The crate provides an implementation of spectral clustering in rust. Spectral clustering is an unsupervised learning algorithm able to cluster nonlinear data. The general steps are: compute the graph representation of the data as adjacency matrix, transform it into an graph Laplacian and cluster the largest eigenvectors with K-Means. We provide a function to cluster the data using a 2D ndarray of the raw data (automatically building the knn-Graph) or functions to manually build a graph and functions to cluster data from a graph representation, giving the user the flexibility to pass their own graph. Two different graph types can currently be build using implemented functions: a knn graph and an epsilon graph. Additionally, it is possible to select the distance function for graph building (currently only norms are supported L1, L2).
The crate is designed to work with the ndarray-crate for matrix representation. The easiest way to use it is to call the method
spectral_clustering::cluster(x, k_knn, n_clusters, normalized)
with a dataset of row-wise point dimension representation x and a desired k_knn for the knn-graph creation that produces the needed weight matrix. The number of desired clusters can also be specified, but the implementation will attempt to find a good number of clusters by itself if the value n_clusters is set to a negative number. The boolean variable normalized specifies whether the Laplace matrix is normalized or not, which may change the clustering outcome. If the data is already in the form of a weight/adjacency matrix, spectral clustering can also be performed directly by calling
spectral-clustering::cluster-from-graph()
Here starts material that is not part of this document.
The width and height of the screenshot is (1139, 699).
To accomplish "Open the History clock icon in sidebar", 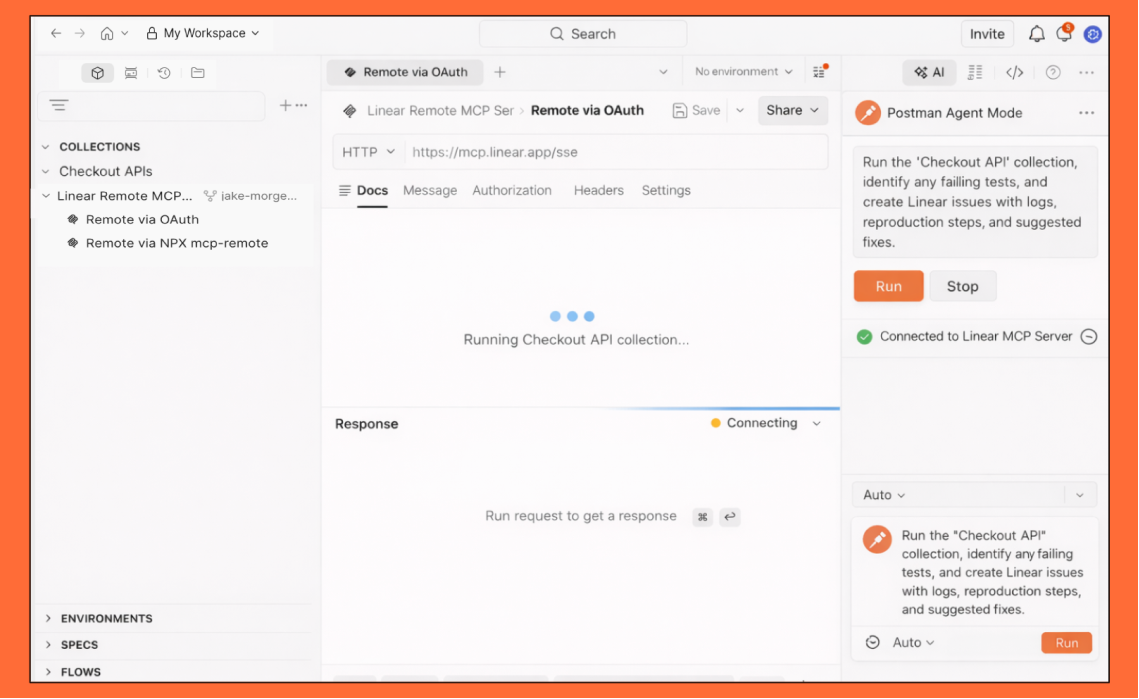I will [162, 72].
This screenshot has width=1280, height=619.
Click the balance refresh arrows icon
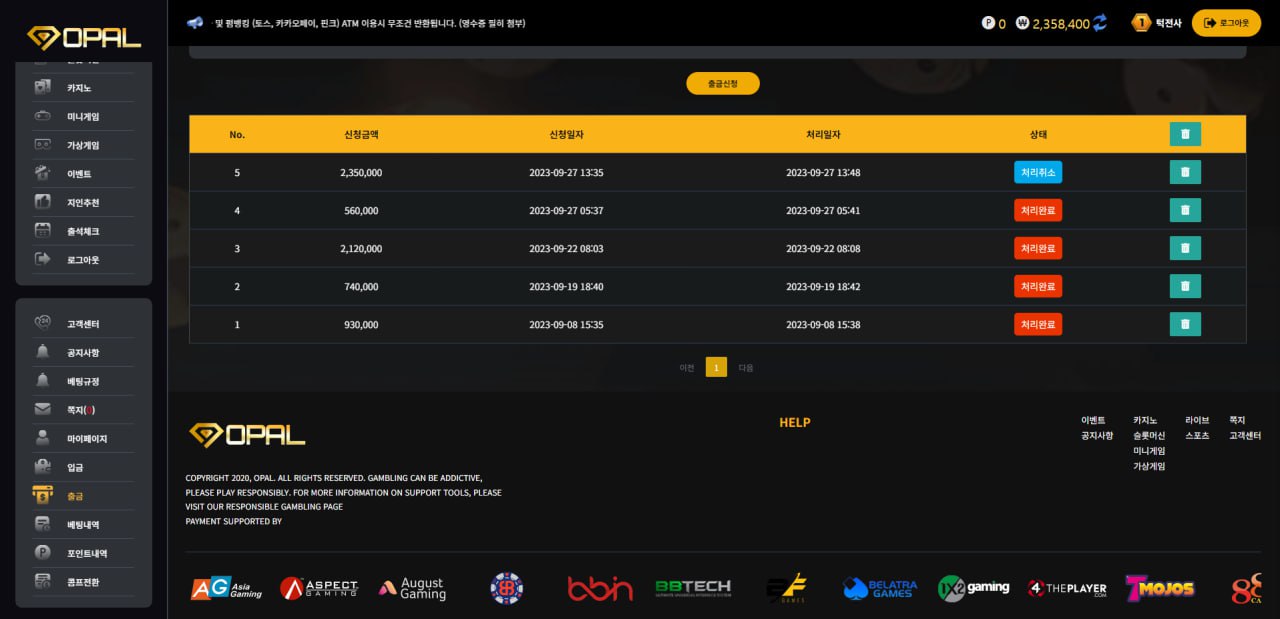point(1100,23)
It is also possible to separately create the weight matrix either by nearest neighbors
knn::build(*)
a distance threshold
epsilon::build(*)
or both
knn::build_knn_with_epsilon(*)
Finally, the crate offers the possibility of non-euclidean data distances by specifying a p-norm.
The project additionally includes a method for reading files and a method for plotting the results of the clustering; These are only part of the project to provide a working example (see main method). They should not be thought of as parts of the crate. Further method usage is detailed in each method’s description in the code.
Currently, we only support norms for graph building. As further improvement, a custom distance function could be passed. The eigendecomposition and K-Means use two different crates. This is because the decomposition of rusty- machine fails to compute the eigenvalues. Our graphs are spare, hence an own eigendecomposition might be beneficial in terms of runtime. Alternatively, switching the crate when a new one is available might be enough.